We celebrated Valentine’s Day in my classroom today. I made it very clear going in that we were not having a party. We just had an icecream party last Friday and per school policy we are only supposed to have one party a month. But I did promise to give them time to pass out Valentines.
All morning, the students took turns putting Valentines into mailboxes. There were lick-a-sticks and fruit roll-ups, blow pops, tattoos, stickers, pencils, and a bunch of other goodies. After lunch and a brief math lesson, I wrote the rules on cart paper:
- Stay in your seat.
- All treats and candy go home.
- Say, “Thank you.”
Then I passed out the mailboxes. Students began going through the Valentine’s and shouting out their personalized thank yous. There were a few anonymous cards but with a little Q+A we were able to get them all identified. Everybody brought something in this year, and everybody took quite a stash home. Then they packed their bags and headed up to the library for special leaving me alone with my valentines: a pile of cards, a lollipop, a fruit rollup, some fun-dip, skittles, and a whole bunch of chocolate.

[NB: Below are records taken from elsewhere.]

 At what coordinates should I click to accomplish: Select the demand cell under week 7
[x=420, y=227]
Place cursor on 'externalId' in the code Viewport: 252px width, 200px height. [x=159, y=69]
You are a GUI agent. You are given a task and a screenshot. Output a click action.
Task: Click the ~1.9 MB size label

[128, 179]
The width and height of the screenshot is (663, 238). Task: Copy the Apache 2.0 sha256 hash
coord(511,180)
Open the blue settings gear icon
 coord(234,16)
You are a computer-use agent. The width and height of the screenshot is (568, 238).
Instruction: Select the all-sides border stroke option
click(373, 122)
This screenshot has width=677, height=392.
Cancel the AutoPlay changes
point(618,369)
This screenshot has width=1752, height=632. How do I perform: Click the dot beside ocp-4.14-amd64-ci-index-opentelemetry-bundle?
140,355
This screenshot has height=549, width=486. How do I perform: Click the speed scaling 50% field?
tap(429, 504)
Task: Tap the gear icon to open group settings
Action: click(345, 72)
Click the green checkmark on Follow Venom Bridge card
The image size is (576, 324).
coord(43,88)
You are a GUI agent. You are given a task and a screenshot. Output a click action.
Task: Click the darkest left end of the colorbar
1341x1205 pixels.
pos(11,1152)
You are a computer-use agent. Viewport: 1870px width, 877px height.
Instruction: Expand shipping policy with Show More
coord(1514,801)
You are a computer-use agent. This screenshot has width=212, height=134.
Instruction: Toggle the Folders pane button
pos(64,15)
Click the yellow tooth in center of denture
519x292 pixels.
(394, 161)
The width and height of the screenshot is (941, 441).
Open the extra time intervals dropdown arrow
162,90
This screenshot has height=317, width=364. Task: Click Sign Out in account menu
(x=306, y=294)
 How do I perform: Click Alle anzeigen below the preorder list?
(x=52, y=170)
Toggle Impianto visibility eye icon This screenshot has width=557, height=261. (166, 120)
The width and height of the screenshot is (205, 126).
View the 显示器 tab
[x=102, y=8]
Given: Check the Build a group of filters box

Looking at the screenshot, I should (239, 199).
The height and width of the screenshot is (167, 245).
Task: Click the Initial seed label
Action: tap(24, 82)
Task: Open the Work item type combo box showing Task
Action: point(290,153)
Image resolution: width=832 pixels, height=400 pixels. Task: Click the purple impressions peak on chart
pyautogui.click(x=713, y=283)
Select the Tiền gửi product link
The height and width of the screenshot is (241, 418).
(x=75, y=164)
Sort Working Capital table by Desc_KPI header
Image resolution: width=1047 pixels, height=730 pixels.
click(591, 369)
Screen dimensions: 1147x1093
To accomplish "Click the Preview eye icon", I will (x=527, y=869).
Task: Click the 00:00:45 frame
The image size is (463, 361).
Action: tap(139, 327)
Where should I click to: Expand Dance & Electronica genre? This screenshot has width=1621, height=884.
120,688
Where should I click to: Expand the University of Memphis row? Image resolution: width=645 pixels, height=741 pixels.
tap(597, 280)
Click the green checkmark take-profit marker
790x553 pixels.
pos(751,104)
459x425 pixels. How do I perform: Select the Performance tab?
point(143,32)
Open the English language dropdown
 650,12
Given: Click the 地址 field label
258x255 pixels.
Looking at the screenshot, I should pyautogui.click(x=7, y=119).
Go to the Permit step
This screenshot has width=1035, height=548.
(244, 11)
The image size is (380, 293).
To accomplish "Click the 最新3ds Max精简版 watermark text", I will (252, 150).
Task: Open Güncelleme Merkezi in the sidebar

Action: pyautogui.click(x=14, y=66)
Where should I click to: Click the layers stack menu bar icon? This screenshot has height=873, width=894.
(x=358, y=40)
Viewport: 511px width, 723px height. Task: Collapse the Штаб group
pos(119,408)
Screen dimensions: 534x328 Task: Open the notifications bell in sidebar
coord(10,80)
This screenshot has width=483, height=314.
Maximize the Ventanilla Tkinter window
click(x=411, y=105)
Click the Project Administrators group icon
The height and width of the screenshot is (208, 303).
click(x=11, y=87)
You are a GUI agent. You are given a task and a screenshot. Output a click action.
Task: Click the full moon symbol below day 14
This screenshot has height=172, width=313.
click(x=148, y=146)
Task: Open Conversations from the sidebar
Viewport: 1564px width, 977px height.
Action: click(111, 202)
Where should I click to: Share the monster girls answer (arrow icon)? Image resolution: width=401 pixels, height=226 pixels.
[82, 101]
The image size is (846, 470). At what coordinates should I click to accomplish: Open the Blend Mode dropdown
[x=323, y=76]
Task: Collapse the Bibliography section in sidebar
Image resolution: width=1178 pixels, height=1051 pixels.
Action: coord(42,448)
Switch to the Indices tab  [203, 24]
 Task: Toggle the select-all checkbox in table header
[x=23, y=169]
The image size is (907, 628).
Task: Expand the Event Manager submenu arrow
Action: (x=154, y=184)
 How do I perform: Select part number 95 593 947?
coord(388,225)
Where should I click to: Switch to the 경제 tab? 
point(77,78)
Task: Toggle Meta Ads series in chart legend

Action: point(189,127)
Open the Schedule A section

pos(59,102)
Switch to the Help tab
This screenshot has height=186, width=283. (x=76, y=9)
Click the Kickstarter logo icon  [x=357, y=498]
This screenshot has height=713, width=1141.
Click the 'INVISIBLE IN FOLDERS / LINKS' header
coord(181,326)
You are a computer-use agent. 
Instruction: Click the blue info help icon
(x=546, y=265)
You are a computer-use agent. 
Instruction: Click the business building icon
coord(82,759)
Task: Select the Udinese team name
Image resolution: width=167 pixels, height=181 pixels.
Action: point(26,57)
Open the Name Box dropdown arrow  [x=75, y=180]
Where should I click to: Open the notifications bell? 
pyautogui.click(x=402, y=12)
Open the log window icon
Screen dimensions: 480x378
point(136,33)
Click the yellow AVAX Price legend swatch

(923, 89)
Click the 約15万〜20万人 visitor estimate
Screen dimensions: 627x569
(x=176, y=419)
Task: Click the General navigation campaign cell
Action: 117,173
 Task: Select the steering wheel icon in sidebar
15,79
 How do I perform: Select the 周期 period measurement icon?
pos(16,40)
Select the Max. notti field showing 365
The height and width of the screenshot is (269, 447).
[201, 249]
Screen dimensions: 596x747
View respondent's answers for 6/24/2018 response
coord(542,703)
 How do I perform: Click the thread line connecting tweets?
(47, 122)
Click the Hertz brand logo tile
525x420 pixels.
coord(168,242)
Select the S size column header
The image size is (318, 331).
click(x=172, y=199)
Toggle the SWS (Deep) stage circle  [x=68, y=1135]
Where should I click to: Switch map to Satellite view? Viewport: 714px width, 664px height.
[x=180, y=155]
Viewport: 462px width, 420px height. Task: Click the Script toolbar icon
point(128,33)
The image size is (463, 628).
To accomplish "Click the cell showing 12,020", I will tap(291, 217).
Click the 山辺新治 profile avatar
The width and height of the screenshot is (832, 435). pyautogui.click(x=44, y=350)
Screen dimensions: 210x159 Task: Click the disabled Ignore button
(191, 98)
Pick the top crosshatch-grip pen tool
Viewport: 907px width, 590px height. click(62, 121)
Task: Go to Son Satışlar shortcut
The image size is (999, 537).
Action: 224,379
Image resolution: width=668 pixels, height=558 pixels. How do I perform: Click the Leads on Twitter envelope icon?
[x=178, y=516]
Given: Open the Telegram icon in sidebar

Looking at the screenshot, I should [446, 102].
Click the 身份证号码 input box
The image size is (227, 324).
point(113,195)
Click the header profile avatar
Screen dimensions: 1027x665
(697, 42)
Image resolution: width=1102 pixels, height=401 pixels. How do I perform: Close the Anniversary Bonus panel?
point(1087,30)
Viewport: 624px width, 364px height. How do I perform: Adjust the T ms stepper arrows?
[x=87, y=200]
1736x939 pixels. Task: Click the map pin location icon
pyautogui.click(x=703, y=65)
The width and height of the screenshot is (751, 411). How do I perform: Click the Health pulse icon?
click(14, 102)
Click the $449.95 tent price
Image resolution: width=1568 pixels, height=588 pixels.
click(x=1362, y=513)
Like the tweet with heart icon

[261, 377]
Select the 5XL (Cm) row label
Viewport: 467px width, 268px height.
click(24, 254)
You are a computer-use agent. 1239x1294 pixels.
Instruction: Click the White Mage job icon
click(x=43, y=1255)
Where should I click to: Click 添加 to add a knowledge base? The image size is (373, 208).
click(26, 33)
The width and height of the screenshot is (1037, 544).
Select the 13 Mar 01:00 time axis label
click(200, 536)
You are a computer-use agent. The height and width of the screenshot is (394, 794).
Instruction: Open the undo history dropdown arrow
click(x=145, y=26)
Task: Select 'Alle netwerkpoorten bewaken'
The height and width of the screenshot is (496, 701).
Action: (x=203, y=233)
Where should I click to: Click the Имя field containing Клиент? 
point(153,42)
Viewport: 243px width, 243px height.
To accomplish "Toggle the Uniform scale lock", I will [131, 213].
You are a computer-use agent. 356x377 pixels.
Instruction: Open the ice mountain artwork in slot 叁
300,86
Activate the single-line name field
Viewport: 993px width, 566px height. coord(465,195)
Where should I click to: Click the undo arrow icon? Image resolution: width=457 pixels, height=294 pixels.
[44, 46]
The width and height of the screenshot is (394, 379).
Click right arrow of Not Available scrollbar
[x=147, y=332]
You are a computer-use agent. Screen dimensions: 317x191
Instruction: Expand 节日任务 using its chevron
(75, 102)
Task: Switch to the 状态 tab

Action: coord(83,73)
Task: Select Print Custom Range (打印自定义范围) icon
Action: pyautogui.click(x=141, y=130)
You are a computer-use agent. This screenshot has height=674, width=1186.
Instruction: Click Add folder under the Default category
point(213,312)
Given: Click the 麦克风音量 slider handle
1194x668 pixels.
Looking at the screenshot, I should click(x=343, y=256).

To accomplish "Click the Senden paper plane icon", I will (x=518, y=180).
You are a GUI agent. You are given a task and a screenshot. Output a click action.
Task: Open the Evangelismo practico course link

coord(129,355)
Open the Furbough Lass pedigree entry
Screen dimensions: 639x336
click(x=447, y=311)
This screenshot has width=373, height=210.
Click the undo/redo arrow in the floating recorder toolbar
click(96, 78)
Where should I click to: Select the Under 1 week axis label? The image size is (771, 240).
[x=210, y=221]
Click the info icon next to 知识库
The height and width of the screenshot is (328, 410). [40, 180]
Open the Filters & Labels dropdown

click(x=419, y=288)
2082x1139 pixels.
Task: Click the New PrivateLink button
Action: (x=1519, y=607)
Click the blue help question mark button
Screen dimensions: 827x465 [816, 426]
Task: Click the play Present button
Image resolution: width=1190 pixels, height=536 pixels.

There was a chocolate apple, a huge Hershey kiss, two heart boxes of assorted chocolates, and a chocolate rose.
And I shouldn’t eat any of them…
I think this was the hardest test of my commitment yet this year.
It’s been a long, crazy couple of weeks. I’m one day away from vacation. And I’d love to sit on the couch binge eating my well-deserved Valentine chocolate….
But I didn’t. I passed them on to my father (who gave me my love of chocolate). Then I pulled a couple of sliced bananas out of the freezer and made a huge bowl of chocolate ‘icecream’ to eat while watching Dr. Who. It satisfied my cravings and tempered the temptation.
I’m reminded yet again how hard it is if I focus on what I can’t have and dwell on what I miss. Yes, I’ll be craving that huge Hershey kiss as long as I’m sitting there staring at it. It’s so much easier to fight temptation if your hand isn’t in the cookie jar.
Sometimes you just need to let go and refocus. Look at what you can have. Look at what’s right in front of you and be thankful. Life is good. Happy Valentine’s Day!